00:56, 30 August 2013
 

At first, it looked as this was a manifestation of the old MW and SMW bug: both SMW and MW logs use the title under which the article was accessed to edit it rather than the proper article title to record changes into logs and semantic properties into SQL storage. The "proper" title and the title the article was accessed by may differ if they are considered the same by the database collation.

But in your case, it seems that you had somehow managed to create two articles called Running Rabbit Sausage (nbsp, perhaps?), one of which was later renamed into Running Rabbit Sausage (backup). In this case, {{#ask::}} worked correctly. Just remove Running Rabbit Sausage (backup).

16:57, 30 August 2013
 

I still have to give the replies a closer look and some additional thoughts (+ taking a look at the SMW user mailing list.)

But on the subject of removing the "Running Rabbit Sausage (backup)" page. That page was removed/deleted. And when it was deleted, it had its original content already cleared/replaced with a local {{delete-tag}}.

I just restored that page today (for history restoration reasons). But before doing so I checked if that unwanted second/double linkup was still there, and it was (in this case a link to the, at that moment deleted and cleared, "Running Rabbit Sausage (backup)" page.

Or: Just deleting that page did not work (yet).

I'm getting some additional ideas here. Time to work them out a bit more. ...

18:11, 30 August 2013

Perhaps, you could try to rebuild SMW data for the page Running Rabbit Sausage (backup) (by id).

18:33, 30 August 2013

Shorty after the recent MediaWiki version update of the RoB-wiki site, both the "Database installation and upgrade" and "Data repair and upgrade" where run. (Its unknown if at that point this problem was already there. Although I think it probably was already there, just not spotted yet.)

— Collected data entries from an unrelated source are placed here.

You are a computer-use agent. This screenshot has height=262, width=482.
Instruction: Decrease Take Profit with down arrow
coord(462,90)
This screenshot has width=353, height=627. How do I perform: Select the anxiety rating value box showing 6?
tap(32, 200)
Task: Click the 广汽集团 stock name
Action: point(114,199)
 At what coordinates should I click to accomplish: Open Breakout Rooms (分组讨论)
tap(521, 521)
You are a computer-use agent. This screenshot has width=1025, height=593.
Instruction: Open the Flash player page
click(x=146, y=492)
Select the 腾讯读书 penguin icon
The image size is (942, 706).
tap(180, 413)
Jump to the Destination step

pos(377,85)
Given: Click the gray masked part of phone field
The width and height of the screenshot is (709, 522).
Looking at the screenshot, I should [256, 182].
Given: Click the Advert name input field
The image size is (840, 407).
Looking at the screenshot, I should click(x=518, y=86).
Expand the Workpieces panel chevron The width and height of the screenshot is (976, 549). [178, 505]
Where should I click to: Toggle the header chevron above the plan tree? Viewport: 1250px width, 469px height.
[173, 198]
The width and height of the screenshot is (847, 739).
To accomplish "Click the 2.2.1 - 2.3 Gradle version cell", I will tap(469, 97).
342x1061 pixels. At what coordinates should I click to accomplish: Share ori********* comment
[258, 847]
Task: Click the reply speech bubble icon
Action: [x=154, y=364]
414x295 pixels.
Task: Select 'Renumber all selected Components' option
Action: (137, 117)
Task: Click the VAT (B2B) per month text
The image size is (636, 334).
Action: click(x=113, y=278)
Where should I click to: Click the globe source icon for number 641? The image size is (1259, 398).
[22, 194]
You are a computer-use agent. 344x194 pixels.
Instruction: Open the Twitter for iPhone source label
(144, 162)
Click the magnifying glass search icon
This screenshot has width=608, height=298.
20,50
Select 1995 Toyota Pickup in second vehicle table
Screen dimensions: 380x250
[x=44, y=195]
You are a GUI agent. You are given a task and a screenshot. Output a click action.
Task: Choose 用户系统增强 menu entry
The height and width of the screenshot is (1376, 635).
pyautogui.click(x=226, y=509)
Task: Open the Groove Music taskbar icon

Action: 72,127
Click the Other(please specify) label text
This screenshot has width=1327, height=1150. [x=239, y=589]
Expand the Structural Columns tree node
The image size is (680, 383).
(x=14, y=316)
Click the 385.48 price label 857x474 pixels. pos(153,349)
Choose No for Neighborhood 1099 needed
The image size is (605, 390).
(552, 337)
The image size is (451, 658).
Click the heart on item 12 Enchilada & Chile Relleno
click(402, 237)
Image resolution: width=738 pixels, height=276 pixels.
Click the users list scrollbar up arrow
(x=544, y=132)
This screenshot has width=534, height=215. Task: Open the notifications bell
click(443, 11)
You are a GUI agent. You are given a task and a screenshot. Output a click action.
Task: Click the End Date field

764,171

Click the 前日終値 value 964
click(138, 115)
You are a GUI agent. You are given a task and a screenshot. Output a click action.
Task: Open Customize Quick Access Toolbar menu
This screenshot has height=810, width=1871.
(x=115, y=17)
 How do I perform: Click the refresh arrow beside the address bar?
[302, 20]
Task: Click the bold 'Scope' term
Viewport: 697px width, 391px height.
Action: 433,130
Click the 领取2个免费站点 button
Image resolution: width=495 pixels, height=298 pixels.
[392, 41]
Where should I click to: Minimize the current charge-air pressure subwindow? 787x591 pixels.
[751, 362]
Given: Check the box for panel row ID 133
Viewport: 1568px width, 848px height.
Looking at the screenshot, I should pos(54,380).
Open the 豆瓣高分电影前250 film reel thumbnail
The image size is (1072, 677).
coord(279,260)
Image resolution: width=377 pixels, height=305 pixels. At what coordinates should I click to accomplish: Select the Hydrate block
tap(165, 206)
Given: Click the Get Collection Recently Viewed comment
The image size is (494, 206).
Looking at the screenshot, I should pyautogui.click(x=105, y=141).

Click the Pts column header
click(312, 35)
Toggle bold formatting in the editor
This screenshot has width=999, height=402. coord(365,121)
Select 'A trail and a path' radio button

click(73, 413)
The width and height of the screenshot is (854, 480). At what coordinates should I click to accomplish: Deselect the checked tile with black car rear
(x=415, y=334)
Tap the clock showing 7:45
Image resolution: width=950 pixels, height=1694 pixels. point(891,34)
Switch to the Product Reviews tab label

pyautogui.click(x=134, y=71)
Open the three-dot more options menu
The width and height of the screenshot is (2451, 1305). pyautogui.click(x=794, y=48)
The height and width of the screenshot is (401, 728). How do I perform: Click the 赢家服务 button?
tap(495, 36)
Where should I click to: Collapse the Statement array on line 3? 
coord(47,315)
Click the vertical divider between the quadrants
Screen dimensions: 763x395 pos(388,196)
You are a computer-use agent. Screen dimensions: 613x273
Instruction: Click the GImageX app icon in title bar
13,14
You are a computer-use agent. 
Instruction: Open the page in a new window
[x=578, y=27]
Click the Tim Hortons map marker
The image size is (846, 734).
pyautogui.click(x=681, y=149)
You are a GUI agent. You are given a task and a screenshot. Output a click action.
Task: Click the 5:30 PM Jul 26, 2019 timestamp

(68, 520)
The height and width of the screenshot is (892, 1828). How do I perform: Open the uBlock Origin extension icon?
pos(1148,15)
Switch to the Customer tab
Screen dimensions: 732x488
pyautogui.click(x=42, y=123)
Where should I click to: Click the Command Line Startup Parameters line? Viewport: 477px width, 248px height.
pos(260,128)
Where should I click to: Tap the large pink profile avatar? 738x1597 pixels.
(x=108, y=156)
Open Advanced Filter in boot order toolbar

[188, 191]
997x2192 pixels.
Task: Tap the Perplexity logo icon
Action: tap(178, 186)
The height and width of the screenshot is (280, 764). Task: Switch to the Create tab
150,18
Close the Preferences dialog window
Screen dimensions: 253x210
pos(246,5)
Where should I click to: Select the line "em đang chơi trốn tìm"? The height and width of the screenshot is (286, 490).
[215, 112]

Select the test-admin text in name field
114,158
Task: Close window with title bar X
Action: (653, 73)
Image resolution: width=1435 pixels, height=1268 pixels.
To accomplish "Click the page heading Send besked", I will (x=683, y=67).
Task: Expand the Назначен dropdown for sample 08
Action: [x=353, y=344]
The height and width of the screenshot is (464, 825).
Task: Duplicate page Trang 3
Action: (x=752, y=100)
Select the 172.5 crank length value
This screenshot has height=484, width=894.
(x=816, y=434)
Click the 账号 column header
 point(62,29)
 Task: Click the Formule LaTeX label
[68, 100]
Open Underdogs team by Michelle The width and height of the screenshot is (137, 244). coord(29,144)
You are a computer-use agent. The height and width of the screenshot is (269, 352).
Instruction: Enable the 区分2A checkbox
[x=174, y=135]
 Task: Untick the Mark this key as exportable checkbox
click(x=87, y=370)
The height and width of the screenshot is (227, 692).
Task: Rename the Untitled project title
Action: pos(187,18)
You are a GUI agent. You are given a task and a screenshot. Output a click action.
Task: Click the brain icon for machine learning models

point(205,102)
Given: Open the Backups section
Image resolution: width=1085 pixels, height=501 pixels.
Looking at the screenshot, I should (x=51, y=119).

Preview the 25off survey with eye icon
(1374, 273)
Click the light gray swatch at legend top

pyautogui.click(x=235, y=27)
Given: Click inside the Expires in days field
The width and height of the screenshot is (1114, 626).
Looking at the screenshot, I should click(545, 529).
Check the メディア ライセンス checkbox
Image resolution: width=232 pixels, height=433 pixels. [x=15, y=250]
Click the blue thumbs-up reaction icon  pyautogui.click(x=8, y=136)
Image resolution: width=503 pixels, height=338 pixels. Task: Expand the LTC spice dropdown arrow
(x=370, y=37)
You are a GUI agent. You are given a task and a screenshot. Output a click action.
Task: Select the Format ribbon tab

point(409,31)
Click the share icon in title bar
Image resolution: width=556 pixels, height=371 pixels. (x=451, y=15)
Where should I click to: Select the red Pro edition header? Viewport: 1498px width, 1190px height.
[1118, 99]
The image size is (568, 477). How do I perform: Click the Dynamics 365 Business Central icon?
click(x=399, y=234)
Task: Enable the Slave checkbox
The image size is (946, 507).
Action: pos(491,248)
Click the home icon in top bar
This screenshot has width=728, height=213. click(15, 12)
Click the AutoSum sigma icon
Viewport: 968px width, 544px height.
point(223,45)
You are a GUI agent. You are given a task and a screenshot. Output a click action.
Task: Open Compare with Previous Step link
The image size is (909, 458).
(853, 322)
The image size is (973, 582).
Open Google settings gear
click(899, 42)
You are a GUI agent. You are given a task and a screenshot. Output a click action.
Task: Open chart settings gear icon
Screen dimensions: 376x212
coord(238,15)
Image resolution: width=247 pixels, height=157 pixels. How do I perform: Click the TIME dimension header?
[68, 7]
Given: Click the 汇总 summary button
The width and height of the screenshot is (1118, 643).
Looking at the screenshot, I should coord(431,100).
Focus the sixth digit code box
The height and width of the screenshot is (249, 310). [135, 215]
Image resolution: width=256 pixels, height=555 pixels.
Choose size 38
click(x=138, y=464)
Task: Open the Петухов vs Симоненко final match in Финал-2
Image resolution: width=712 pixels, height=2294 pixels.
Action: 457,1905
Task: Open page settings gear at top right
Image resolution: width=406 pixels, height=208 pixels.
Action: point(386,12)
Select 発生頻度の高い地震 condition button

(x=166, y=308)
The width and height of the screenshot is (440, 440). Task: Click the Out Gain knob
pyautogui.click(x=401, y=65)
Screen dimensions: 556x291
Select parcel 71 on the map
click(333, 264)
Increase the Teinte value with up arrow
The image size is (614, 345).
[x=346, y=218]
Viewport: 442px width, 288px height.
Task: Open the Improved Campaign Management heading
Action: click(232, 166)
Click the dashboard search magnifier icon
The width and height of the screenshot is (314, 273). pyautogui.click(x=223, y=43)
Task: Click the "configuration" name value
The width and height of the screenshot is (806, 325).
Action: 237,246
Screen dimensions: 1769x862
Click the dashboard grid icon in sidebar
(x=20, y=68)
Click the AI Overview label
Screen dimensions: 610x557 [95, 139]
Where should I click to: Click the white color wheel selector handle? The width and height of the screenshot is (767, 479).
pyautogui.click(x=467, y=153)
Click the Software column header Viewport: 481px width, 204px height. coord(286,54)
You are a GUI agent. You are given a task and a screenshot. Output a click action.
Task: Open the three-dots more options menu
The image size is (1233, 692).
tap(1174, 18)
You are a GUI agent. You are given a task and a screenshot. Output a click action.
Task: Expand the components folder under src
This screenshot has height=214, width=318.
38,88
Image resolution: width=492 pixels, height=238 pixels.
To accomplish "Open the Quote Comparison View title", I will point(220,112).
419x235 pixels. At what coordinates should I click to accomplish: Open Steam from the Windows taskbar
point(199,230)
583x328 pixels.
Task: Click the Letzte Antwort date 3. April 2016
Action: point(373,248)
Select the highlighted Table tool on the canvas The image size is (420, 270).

Those problem pages where also saved without making any changes. Which generally fixes most problems. But that unfortunate did nothing in this case. (Although I'm planning on doing that on all related pages again. Just in case I mist one, and to see if something changes. ... I might get lucky. ;) )

21:01, 30 August 2013
 
 
 

After reading up on MediaWiki ghost pages. I don't see any way a ghost page can be removed/modified by any normal wiki-actions. So I called-in the RoB-wiki owner/bureaucrat to look for, and deleted, the actual ghost file.

Some additional data on the ghost page. (for those interested)

The related page was original create on a other wiki site, and imported to the RoB-wiki. (On the original site there where no signs of the existing of a similar ghost page.)
Considering the ghost page was generating duplicate template output. It was not empty. Which makes sens if the ghost page was created when it was imported.
I tried to check this by modifying the (old)templates it might be using/calling. But after 6 hours that did not resulted in the expected change.
Either the wiki needed more time to auto update, the change would never show this way for ghost pages, or the ghost page was using/calling the Infobox_metaobj template (which I considered implausible).

I think that about reps it up. (unless no ghost page can be found by the RoB-wiki owner.)

Thanks so far for the additional help and information.